Task prompt: Scan the entries for the word "will". Every line that has it should be copied.

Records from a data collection
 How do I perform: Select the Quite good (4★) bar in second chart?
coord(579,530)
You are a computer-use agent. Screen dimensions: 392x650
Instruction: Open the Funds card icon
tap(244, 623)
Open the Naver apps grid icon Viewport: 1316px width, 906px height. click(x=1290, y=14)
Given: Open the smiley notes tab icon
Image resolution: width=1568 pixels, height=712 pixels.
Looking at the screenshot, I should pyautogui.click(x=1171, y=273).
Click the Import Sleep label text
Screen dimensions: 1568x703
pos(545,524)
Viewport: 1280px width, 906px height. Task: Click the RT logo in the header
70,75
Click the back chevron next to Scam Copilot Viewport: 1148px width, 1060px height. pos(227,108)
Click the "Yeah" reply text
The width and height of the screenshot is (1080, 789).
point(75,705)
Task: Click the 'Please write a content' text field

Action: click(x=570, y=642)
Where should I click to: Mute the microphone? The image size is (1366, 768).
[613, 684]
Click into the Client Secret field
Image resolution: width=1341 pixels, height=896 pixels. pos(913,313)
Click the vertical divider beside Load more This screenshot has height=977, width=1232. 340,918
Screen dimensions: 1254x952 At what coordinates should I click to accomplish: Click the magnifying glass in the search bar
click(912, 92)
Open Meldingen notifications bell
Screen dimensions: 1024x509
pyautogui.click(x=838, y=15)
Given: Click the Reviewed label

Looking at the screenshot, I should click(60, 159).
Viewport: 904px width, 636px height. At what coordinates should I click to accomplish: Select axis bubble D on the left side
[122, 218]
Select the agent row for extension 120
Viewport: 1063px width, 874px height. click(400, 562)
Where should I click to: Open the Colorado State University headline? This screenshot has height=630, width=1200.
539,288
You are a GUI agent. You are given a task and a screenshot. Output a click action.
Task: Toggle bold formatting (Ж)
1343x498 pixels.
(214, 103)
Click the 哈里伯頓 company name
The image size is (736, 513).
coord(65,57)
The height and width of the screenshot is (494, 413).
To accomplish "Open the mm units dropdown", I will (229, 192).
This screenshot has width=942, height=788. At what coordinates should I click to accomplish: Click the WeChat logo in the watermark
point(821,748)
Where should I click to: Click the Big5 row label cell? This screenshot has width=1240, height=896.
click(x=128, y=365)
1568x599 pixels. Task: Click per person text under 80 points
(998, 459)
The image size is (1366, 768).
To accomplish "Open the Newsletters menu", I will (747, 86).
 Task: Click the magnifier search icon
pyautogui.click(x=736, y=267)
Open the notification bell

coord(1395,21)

Solution to the exercise:
To accomplish "Open the mm units dropdown", I will (229, 192).
To accomplish "Open the Newsletters menu", I will (747, 86).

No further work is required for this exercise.